__Work instructions__. Your response should contain each line of the data that includes "Collapse".
================
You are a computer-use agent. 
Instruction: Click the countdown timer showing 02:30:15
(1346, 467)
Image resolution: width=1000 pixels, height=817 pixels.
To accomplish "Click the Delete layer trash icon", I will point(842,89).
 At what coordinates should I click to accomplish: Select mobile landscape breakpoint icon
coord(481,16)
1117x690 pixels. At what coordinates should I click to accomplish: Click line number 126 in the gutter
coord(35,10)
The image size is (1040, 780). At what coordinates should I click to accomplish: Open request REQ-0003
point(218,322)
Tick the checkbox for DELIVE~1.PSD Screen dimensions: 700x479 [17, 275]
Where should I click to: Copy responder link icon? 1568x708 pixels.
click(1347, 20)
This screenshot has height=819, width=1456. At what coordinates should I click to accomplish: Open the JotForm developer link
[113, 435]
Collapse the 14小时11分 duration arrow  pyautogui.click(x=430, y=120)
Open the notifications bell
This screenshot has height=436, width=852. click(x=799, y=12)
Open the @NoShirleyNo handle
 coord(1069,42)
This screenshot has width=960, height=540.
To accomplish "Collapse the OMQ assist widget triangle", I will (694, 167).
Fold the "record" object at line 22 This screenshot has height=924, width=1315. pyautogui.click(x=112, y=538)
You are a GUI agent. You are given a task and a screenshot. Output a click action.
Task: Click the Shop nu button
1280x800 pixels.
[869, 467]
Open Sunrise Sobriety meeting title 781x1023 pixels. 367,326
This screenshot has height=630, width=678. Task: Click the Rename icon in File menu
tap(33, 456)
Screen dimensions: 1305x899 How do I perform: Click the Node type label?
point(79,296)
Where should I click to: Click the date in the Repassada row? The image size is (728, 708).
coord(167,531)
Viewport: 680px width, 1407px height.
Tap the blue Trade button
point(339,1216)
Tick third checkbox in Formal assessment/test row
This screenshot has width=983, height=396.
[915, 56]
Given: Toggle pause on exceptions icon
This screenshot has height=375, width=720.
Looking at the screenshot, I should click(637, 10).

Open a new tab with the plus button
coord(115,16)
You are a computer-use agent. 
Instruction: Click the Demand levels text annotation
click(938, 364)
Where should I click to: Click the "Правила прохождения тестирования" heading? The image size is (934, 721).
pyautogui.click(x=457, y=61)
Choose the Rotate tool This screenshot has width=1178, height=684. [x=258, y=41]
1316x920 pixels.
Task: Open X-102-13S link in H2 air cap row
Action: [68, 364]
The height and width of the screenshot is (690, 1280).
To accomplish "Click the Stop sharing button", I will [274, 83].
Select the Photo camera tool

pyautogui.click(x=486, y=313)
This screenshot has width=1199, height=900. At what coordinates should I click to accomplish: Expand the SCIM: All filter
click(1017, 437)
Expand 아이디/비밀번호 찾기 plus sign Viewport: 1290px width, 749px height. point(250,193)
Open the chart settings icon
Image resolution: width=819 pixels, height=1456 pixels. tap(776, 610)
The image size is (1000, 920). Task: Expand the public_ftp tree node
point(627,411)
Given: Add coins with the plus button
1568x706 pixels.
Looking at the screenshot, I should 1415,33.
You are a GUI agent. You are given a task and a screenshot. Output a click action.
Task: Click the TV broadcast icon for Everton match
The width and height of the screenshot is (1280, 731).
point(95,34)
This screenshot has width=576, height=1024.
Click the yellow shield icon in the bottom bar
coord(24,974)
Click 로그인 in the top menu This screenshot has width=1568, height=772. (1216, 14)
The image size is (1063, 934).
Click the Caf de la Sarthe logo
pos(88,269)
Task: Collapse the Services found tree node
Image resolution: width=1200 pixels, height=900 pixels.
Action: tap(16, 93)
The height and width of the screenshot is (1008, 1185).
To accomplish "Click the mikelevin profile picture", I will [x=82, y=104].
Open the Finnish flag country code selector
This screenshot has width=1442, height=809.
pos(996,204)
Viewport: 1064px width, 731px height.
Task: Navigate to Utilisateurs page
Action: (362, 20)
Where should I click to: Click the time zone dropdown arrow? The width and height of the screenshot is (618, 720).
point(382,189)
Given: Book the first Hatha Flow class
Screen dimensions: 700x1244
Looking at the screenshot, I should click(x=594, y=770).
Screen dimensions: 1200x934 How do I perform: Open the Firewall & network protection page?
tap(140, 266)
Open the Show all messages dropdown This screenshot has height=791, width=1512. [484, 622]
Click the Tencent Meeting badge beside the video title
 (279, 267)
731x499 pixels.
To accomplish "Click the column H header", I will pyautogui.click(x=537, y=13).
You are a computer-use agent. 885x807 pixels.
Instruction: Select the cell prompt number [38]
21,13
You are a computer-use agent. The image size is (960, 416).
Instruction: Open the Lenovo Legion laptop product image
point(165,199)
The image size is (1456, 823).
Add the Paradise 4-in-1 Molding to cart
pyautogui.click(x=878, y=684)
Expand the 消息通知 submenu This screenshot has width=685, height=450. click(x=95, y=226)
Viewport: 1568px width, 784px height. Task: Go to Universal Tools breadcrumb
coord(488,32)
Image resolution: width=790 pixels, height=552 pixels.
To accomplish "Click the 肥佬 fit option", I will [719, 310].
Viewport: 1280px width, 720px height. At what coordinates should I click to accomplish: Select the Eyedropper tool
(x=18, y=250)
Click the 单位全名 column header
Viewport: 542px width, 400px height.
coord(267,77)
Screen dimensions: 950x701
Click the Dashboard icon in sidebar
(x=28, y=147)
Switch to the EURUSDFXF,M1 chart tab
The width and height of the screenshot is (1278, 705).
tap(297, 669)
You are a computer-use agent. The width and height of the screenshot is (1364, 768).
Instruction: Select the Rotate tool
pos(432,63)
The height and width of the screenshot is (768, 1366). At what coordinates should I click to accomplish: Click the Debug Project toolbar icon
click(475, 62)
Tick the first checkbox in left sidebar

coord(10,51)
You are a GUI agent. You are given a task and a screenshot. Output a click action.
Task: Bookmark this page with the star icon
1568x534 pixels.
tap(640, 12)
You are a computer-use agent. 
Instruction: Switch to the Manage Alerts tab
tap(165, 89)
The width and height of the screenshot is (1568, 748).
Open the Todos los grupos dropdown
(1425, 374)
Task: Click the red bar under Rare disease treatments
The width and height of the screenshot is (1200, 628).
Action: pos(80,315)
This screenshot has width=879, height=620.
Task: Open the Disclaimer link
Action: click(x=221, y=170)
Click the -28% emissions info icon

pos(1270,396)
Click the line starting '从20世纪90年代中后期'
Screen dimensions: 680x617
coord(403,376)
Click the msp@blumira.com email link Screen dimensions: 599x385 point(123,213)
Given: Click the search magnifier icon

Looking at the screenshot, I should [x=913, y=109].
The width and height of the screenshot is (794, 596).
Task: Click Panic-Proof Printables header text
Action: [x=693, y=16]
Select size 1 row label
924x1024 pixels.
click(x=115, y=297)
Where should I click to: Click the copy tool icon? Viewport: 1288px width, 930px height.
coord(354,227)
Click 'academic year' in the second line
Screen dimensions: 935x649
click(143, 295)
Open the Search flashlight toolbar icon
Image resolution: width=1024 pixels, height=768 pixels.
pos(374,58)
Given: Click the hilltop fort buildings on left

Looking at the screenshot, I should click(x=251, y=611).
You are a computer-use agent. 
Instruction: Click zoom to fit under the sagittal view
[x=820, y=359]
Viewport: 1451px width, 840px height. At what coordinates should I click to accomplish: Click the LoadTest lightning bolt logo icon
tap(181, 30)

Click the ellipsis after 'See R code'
================
__Finished task__.
Collapse the 14小时11分 duration arrow  pyautogui.click(x=430, y=120)
To accomplish "Collapse the OMQ assist widget triangle", I will (694, 167).
Task: Collapse the Services found tree node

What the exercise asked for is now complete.